The Lodish Lab (1968-2019) focused on important areas at the interface between molecular cell biology and medicine.
455 Main Street
Cambridge, MA 02142
Achievements & Honors
How do aspects of the basic cell and molecular biology of genes and proteins, including those regulating red blood cell formation and adipocyte biology, impact human physiology and disease?
In the early 1980s his research group was the first to clone a mammalian glucose transport protein, GLUT1, and then the insulin- responsive GLUT4 glucose transporter. They also cloned and characterized the first transporter proteins for anions and free fatty acids. In 1988, the Lodish laboratory pioneered a new cloning technology to isolate the gene encoding the receptor for erythropoietin (Epo), the hormone that controls the production of red blood cells. This led to a lengthy set of projects on the activation of, and signal transduction by, the erythropoietin receptor in erythroid progenitor cells and the regulation of transcription, apoptosis, and cell division. Later the lab characterized many novel genes that are important for terminal stages of erythropoiesis, including chromatin condensation and enucleation. Other projects focused on the regulation of self- renewal, proliferation, and differentiation of early (BFU-E) erythroid progenitor cells by extracellular signals including glucocorticoids and oxygen, with the goal of developing novel therapies for erythropoietin-resistant anemias.
The lab discovered several microRNAs and Long Non-coding RNAs that are specifically expressed in developing red blood cells and that regulate important aspects of development including cell death. One microRNA, miR-125b, causes leukemias when overexpressed in human or mouse stem cells. Another recent discovery revealed why patients with an underactive thyroid tend to have anemia: A lack of the thyroid hormone thyroxin inhibits maturation of red blood cell progenitors.
Additionally, the Lodish lab researched hormones controlling fatty acid and glucose metabolism, broadening understanding of obesity and type 2 diabetes. In 1995, the lab cloned adiponectin, a hormone made exclusively by fat cells. A long series of studies showed that adiponectin causes muscle to burn fatty acids faster—so they are not stored as fat—and increases the metabolism of the sugar glucose. More recently the laboratory focused on identifying and characterizing microRNAs and Long Non-coding RNAs that are specifically expressed in adipose cells. One miRNA unique to brown fat, which burns rather than stores fatty acids as triglycerides, triggers other progenitor cells to become brown fat.
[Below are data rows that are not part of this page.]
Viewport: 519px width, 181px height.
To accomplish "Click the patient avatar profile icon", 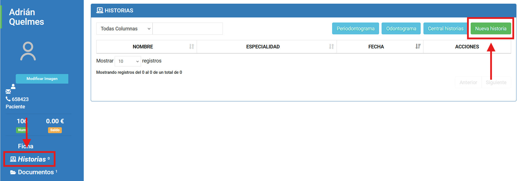I will [28, 51].
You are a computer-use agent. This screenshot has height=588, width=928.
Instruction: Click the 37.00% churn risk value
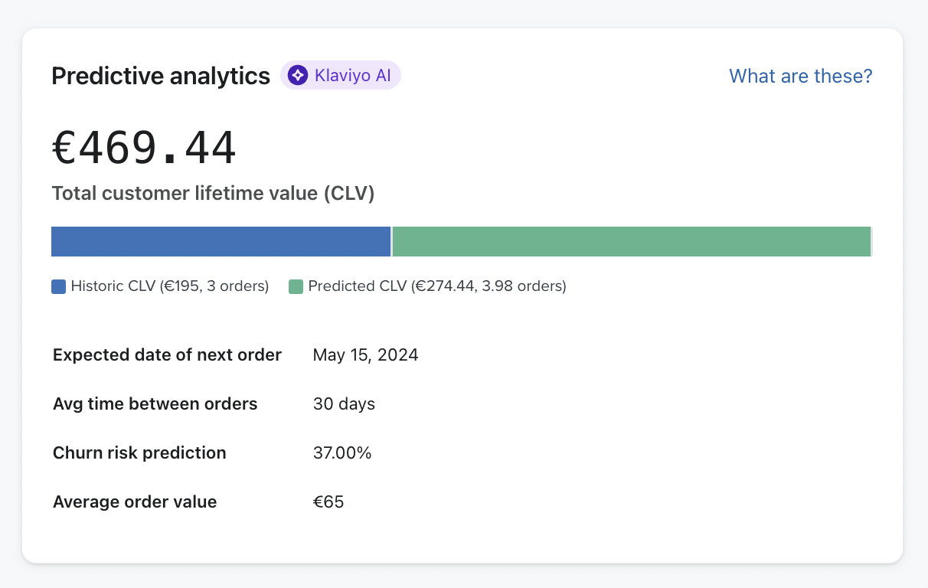coord(341,452)
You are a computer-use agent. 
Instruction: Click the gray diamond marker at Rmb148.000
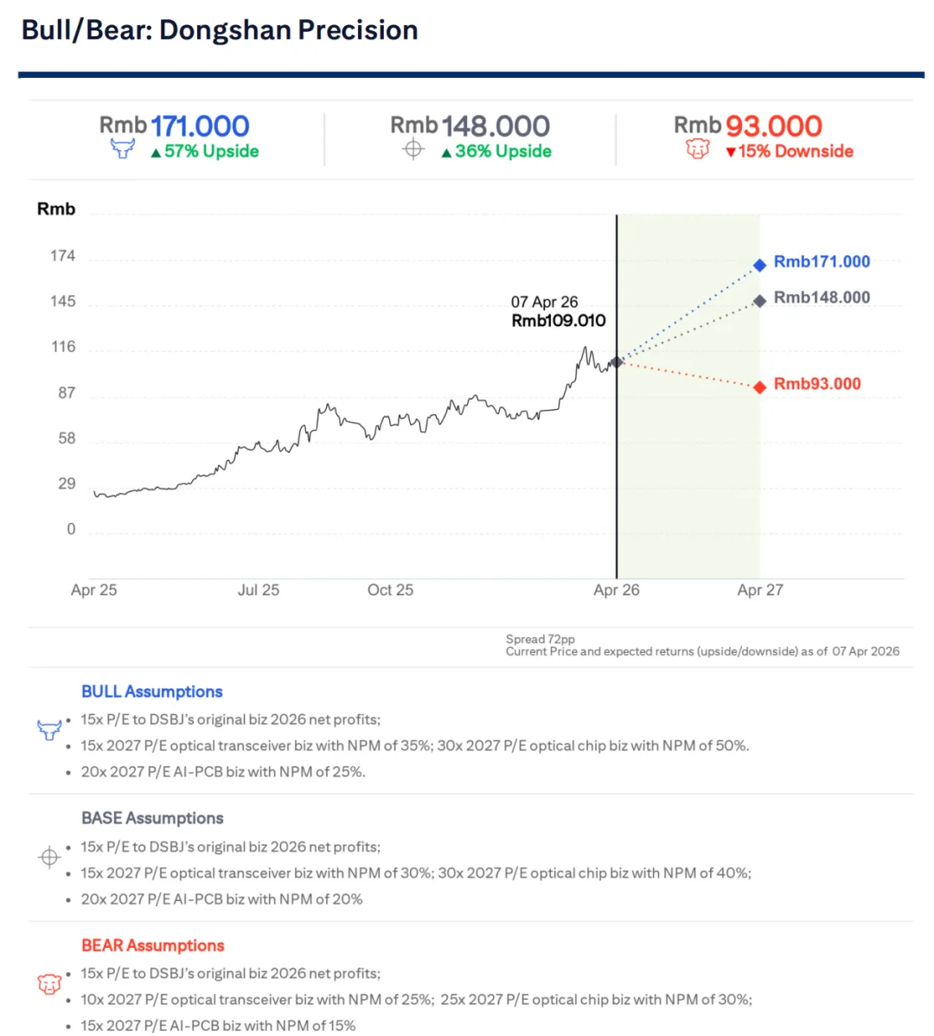point(759,301)
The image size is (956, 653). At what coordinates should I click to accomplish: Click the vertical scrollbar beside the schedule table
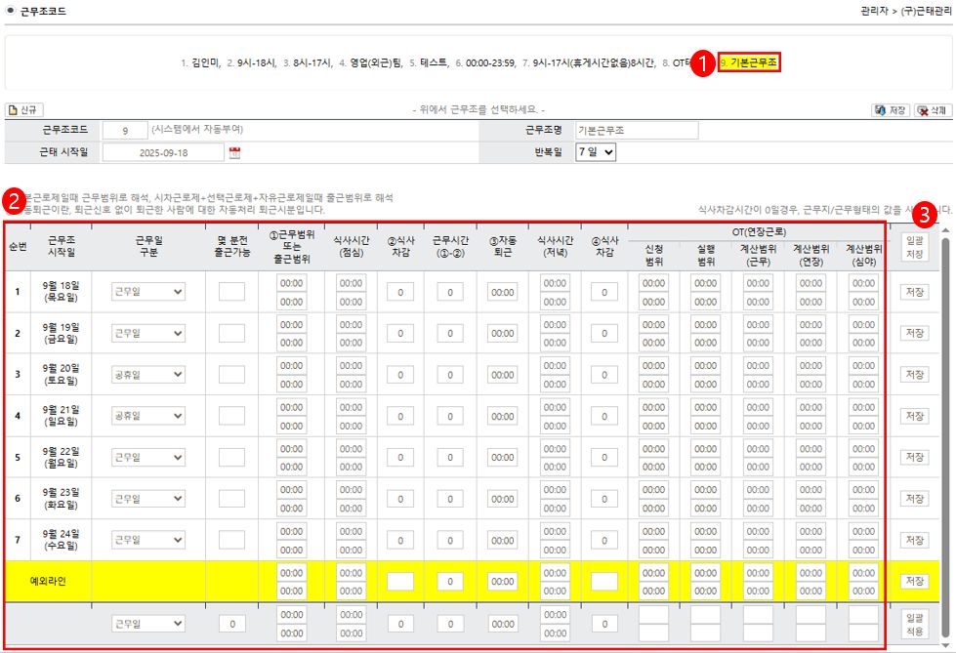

Lodish continues to teach undergraduate and graduate courses in biotechnology, and advises many companies in the development of cell and gene therapies to treat rare diseases and major unmet medical needs.
Lodish earned his PhD at Rockefeller University in 1966 with Dr. Norton Zinder. After postdoctoral research with Drs. Francis Crick and Sydney Brenner, Lodish joined the MIT faculty in 1968. He has been a professor of biology since 1976 and a professor of biological engineering since 1999. He was elected a fellow of the American Association for the Advancement of Science in 1986, a member of the National Academy of Sciences in 1987, and a fellow of the American Academy of Arts and Sciences in 1999. He is a member of the Board of Trustees of Boston Children’s Hospital, and was Chair of the Scientific Advisory Board of the Massachusetts Life Sciences Center, charged with oversight of the state’s 10- year, $1 billion investment in the life sciences. He is also the lead author of the textbook Molecular Cell Biology. Two of his postdoctoral fellows were recipients of Nobel Prizes and eight students and fellows are Members of the National Academies of Sciences or Medicine.